When I arrived at night there was already a small group of six revelers awaiting.  Three had come from down south and three had come from California to meet their friends and make the pilgrimage on Edgar's birthday.  The crowd soon began to grow and over the course of the evening, I counted more visitors from out of state, from Virginia, California, Pennsylvania, the Carolinas than there were natives of Baltimore. 

After talking to a few of the fans, I made my way to the side gate of the cemetery and noticed it was unlocked.  Unlocked to me means, "Come on in!"  So I figured I would take another peak around the back of the church and at the original gravesite.  I slowly opened the gate and took a step or two, when suddenly, a man jumped from behind the wall and shouted at me to get out.  Scared the living hell out of me.  If you think about it, probably the easiest place to scare someone is in a cemetery.  At night.  Near the grave of the America's greatest horror writer.  After recovering my senses, I turned and recognized the frightener as none other than my nemesis, Jeff Jerome.  I hustled back out to the sidewalk and through the bars of the iron gate thrust my hand. 

"Jeff Jerome?  Ed Pettit.  We finally meet."

Would Jerome's last nerve finally snap?  Would he attempt to split my skull with a graveyard mattock?  Or just throttle me through the bars?  Would he hurl defiance in my face, slap me with a glove and call for his second?  No.  We just shook hands and chatted for a few minutes.  He was sorry he couldn't invite me inside to wait with the "chosen" aficionados.  But we would talk tomorrow at the birthday celebration. 
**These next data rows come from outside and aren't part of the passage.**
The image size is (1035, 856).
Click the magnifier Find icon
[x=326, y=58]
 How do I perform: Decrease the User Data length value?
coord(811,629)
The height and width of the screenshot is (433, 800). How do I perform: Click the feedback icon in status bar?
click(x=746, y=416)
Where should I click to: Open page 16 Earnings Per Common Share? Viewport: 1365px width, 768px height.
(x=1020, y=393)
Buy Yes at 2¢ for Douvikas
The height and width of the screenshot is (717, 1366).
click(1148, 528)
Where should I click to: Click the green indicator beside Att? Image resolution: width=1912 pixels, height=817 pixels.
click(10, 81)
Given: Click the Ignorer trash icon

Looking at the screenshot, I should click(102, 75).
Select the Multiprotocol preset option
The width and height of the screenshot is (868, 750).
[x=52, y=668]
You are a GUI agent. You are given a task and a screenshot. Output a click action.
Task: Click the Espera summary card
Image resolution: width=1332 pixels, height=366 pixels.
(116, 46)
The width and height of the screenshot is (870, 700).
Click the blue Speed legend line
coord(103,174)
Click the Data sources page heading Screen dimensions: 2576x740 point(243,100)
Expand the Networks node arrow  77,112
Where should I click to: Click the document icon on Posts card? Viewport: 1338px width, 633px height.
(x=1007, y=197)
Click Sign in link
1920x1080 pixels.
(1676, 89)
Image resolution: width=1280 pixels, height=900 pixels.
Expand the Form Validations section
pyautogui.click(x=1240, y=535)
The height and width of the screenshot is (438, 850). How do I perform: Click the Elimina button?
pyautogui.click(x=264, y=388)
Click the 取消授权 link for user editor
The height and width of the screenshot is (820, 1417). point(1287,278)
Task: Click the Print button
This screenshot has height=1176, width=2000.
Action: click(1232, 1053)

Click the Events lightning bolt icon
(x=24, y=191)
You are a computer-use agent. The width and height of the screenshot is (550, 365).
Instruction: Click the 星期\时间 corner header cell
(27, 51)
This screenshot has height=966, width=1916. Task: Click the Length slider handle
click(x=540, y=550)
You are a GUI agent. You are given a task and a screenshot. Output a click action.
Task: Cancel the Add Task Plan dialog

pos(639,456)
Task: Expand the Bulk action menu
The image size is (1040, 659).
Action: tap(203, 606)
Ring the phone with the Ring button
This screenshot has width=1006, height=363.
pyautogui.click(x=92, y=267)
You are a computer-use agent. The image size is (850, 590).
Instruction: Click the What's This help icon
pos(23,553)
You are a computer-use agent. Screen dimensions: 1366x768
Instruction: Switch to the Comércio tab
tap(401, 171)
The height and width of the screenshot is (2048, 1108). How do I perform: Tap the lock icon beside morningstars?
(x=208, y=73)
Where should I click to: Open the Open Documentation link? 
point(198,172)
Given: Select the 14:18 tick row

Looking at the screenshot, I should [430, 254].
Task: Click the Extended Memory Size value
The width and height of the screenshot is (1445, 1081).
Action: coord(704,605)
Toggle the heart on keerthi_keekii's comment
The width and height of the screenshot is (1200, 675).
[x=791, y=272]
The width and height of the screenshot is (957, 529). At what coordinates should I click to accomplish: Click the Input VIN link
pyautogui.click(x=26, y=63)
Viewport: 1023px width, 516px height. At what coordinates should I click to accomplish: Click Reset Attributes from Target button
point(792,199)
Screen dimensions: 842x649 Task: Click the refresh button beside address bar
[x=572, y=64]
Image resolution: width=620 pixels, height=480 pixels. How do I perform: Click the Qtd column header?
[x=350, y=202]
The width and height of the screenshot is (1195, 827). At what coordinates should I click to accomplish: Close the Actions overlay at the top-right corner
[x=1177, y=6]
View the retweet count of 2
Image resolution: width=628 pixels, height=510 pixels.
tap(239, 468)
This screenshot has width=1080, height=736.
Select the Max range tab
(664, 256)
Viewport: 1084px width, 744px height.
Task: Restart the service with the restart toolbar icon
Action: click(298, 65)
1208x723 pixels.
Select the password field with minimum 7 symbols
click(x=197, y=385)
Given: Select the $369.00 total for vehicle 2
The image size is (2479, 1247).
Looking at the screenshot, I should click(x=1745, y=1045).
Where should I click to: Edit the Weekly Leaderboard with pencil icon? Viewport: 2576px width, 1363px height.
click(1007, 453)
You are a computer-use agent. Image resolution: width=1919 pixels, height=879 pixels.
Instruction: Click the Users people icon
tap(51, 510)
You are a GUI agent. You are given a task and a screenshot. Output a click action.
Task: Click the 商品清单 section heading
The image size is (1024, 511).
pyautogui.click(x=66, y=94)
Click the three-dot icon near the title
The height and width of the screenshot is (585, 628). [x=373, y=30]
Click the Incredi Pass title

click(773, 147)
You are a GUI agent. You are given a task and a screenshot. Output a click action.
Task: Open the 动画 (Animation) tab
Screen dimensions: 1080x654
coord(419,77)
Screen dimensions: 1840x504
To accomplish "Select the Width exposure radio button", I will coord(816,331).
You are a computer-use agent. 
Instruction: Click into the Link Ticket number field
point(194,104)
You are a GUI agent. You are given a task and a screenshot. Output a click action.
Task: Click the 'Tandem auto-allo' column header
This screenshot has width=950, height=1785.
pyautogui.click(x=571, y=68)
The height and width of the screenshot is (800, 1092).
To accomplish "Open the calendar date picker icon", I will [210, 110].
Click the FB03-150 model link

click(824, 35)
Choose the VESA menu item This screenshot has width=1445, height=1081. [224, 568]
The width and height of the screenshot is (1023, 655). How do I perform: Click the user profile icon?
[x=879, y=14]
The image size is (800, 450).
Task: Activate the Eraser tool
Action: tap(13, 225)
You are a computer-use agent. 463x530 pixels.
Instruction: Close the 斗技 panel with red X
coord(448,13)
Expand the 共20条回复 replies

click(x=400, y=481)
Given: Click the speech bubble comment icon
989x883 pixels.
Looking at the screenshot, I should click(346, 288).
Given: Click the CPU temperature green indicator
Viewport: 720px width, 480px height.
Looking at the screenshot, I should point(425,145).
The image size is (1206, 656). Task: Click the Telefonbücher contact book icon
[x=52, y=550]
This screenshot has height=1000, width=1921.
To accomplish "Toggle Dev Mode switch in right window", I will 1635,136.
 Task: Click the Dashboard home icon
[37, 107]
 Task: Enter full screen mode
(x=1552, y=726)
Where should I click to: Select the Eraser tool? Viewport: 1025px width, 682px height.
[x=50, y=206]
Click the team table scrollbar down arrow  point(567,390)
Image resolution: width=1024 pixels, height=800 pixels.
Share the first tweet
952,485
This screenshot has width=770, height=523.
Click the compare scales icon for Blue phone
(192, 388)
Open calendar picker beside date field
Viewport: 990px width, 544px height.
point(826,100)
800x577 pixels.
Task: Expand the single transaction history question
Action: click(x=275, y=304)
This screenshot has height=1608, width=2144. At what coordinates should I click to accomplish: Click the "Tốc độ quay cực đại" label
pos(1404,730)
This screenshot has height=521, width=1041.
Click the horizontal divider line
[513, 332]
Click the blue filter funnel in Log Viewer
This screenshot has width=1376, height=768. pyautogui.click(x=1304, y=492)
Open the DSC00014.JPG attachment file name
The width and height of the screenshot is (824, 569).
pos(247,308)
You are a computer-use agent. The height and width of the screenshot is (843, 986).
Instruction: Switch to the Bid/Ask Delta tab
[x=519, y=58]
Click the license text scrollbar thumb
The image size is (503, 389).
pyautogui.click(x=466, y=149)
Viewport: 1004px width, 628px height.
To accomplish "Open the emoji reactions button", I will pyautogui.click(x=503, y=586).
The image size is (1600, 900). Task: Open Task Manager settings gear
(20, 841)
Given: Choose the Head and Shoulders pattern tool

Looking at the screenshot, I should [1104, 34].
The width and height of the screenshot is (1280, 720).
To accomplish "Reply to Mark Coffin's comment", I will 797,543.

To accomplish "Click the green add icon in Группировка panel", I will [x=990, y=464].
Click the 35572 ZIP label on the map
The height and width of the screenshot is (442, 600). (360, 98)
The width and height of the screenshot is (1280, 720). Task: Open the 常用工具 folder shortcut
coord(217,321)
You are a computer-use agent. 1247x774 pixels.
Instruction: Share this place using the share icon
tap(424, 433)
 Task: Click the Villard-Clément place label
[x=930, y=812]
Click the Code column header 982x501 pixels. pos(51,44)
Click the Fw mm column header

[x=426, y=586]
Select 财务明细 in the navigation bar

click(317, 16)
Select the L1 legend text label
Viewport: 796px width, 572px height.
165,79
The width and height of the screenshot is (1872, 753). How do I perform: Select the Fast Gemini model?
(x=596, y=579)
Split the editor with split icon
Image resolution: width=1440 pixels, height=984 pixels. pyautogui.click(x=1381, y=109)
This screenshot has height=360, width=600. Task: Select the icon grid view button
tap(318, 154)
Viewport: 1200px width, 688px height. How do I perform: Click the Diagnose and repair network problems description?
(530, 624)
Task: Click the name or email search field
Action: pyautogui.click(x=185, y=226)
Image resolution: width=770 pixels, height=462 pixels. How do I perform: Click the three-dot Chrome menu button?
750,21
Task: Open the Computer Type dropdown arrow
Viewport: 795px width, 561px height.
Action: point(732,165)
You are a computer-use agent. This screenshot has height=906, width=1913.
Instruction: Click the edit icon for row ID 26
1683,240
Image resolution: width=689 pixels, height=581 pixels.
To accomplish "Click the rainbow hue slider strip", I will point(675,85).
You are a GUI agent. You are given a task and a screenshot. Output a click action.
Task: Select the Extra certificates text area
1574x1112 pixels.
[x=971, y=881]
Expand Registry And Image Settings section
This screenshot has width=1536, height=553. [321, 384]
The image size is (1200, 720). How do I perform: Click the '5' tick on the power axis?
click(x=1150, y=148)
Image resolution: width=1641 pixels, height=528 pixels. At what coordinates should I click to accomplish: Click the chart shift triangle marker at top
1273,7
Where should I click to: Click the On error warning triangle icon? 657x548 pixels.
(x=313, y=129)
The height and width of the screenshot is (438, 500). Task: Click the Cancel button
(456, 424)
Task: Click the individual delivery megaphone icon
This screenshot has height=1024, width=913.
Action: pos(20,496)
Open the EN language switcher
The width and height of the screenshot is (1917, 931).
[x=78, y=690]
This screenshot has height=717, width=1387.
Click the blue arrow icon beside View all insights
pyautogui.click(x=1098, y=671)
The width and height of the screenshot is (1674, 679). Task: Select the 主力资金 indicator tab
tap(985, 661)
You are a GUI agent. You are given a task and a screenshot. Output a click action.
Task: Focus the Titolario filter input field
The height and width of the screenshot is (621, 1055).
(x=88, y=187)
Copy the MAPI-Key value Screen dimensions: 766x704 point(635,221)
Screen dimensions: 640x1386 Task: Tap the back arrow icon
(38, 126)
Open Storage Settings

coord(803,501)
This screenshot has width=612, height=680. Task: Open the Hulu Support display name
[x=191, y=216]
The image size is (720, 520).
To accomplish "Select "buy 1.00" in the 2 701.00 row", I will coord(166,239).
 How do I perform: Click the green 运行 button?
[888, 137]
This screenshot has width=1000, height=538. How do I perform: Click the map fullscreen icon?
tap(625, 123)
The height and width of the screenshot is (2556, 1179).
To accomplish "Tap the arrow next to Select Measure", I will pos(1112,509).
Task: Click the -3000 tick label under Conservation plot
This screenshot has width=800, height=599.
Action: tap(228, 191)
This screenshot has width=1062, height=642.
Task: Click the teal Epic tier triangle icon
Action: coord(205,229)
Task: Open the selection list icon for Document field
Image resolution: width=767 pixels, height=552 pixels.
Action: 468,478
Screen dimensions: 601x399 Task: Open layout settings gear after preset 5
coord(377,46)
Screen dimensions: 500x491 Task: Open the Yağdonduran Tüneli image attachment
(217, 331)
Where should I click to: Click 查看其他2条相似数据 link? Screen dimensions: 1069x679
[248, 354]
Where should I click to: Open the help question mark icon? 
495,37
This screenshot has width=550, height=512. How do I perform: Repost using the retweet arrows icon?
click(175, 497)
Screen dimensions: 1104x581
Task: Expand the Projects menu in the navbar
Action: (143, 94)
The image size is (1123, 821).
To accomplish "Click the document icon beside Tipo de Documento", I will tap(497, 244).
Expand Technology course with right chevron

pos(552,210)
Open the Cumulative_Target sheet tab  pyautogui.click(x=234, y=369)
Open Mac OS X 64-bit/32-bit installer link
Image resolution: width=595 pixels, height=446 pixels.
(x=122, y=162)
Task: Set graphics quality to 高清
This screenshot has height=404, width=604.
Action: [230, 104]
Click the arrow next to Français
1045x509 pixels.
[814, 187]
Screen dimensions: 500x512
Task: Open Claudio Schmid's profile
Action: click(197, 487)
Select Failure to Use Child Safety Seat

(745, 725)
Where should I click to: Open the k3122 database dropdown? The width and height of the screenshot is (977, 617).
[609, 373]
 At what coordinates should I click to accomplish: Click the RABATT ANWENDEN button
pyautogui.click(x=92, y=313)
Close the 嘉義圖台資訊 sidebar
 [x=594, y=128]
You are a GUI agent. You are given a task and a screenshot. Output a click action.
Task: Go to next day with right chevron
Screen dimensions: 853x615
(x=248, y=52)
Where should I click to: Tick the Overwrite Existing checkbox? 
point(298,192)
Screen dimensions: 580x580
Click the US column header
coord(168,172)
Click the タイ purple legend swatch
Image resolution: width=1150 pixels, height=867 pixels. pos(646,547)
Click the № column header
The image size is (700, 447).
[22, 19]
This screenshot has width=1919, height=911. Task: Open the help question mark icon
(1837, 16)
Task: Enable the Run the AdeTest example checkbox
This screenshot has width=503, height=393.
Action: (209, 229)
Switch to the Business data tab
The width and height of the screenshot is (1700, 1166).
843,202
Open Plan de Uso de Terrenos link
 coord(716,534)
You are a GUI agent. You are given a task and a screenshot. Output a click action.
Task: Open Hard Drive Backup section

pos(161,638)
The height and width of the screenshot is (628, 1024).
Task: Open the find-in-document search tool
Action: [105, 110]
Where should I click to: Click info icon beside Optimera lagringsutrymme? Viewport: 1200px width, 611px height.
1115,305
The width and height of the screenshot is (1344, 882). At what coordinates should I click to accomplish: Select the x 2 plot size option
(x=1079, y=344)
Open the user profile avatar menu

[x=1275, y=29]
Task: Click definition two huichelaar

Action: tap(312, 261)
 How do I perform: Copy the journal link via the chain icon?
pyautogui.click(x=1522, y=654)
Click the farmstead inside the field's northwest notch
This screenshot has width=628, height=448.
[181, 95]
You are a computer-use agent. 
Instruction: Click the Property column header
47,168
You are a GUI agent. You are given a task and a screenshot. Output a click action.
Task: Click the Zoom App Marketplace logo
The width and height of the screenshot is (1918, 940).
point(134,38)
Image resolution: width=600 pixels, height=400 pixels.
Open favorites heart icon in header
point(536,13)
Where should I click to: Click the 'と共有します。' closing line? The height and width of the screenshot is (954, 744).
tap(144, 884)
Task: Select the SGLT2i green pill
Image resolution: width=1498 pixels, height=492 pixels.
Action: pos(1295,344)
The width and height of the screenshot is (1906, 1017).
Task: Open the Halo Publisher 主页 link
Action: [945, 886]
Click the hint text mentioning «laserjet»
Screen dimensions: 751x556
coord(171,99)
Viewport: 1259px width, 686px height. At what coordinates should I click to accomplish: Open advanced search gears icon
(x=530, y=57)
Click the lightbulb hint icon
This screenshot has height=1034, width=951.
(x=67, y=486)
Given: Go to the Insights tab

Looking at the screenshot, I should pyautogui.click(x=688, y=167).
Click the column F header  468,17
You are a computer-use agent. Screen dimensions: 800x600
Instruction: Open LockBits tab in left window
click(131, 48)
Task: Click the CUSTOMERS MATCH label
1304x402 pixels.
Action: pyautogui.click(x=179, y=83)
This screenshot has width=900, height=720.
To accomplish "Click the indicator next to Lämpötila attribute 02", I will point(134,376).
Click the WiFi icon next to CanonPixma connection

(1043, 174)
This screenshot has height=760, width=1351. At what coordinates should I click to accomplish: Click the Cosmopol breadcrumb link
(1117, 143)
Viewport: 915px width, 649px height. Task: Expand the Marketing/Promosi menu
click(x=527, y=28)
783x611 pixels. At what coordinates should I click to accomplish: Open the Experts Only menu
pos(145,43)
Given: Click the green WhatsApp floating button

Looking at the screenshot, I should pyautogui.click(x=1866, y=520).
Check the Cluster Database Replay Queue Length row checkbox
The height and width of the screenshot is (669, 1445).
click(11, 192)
All the while he spoke with me, he fiddled with a chain around the gate, as if he were locking it up.  As if.  This was the only gate into the cemetery.  If he locked it the Toaster would have to scale the wall (a not unlikely scenario, as it is believed he used a ladder to climb the wall a couple years ago).  But if he was going to slip in through a gate, this would be the one.  I knew where to wait.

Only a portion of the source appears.